By Betty Miller Conway

September has finally arrived on the farm accompanied by a chorus of insect song and a profusion of flowers announcing the end of summer. September is one of my favorite months here in the mountains—it features the warm days of summer but without its fiery thunderstorms, and it rivals the beauty of October without its leaf-fall heartbreak.  The days are quiet, the nights cool and calm. I love how the soft breeze ruffles the tops of the tall grass and whispers through the tree leaves like a promise.

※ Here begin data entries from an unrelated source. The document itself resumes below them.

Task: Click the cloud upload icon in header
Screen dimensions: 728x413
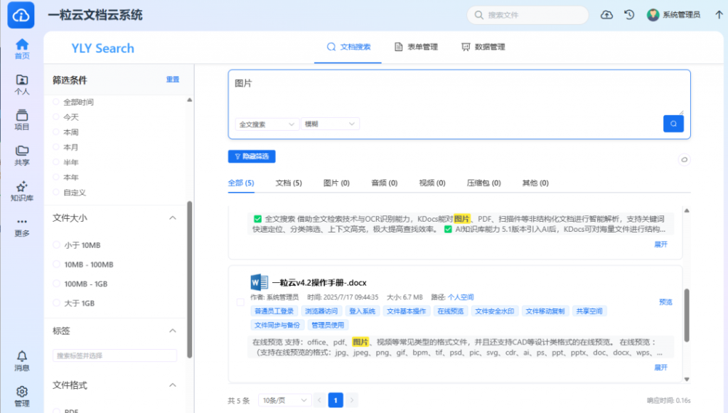Action: pyautogui.click(x=606, y=15)
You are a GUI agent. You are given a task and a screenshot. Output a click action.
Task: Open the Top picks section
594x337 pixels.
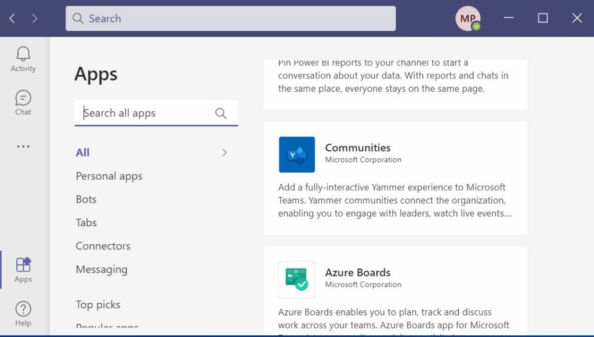[97, 304]
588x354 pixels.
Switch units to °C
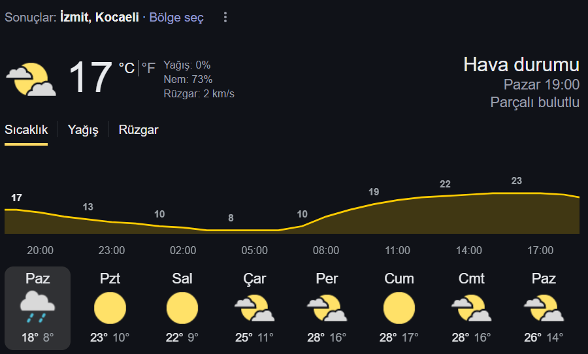coord(127,68)
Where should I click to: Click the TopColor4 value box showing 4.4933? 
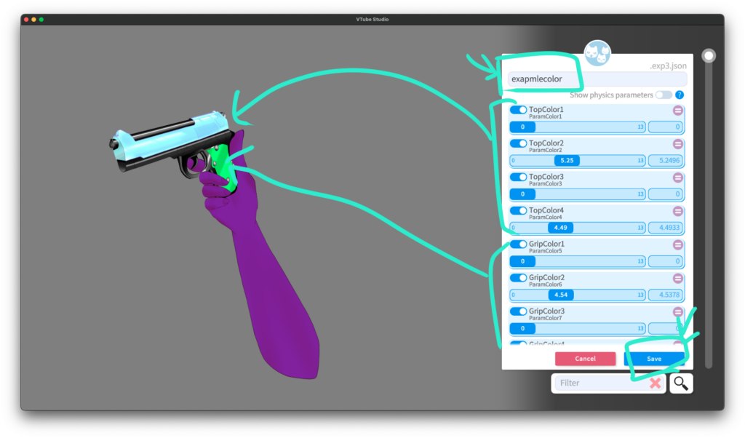coord(664,228)
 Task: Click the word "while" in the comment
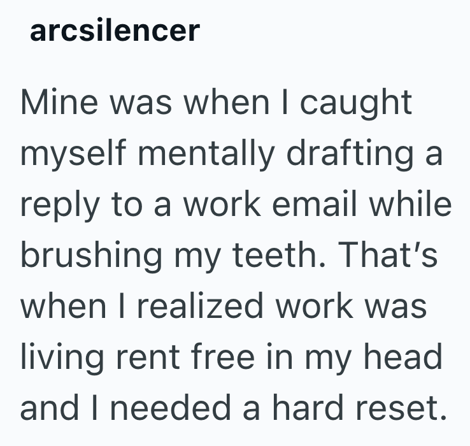tap(412, 206)
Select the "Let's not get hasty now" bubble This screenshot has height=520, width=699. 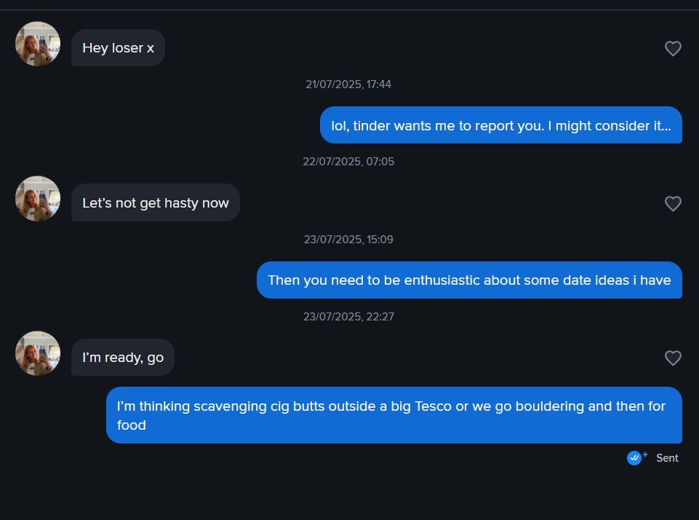coord(156,202)
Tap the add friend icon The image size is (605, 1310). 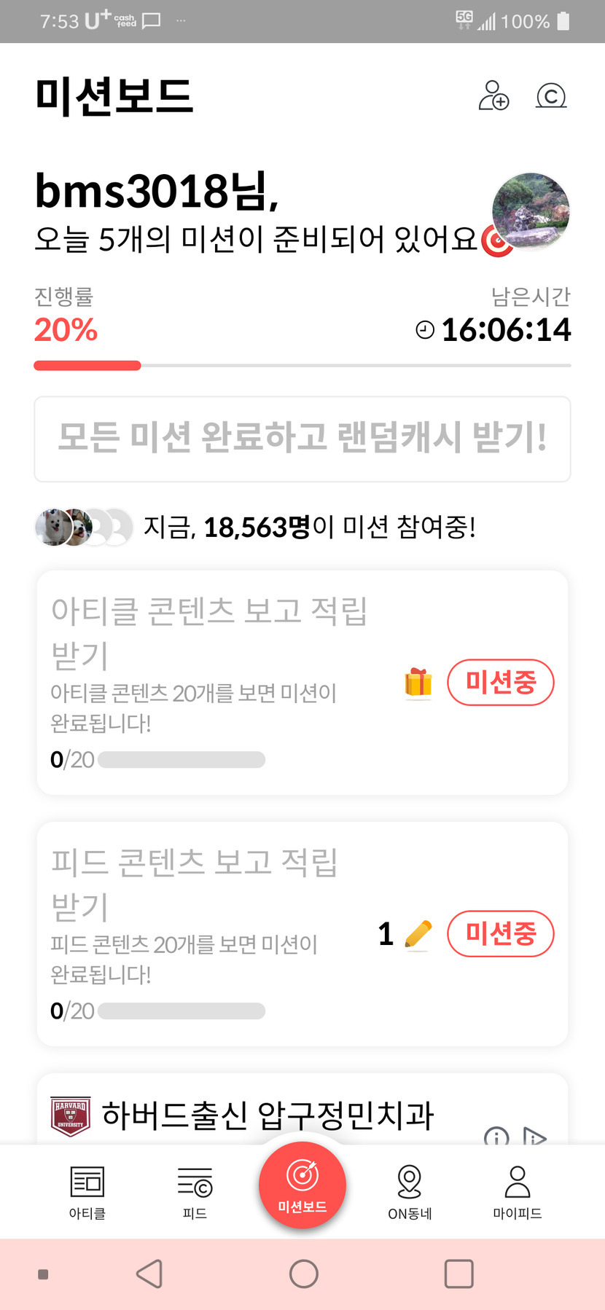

And as always, I am in awe of the beauty of the flowers crowding our meadows and transforming even the most ordinary creek bed or ditch into a lush garden. The mountain sides are covered with daisies, ironweed, goldenrod, and black-eyed Susans.  Delicate Queen Anne’s Lace and blue-lavender chicory fill the donkey pasture while Barton’s old barn showcases the first sleepy, nodding sunflowers along its back wall.  Closer to the house, marigolds burst out of their containers with the colors of sunset, and the last lilies of the season weave an untidy orange path to the front door.  It is as if the flowers are blooming their hearts out for one final month before frost.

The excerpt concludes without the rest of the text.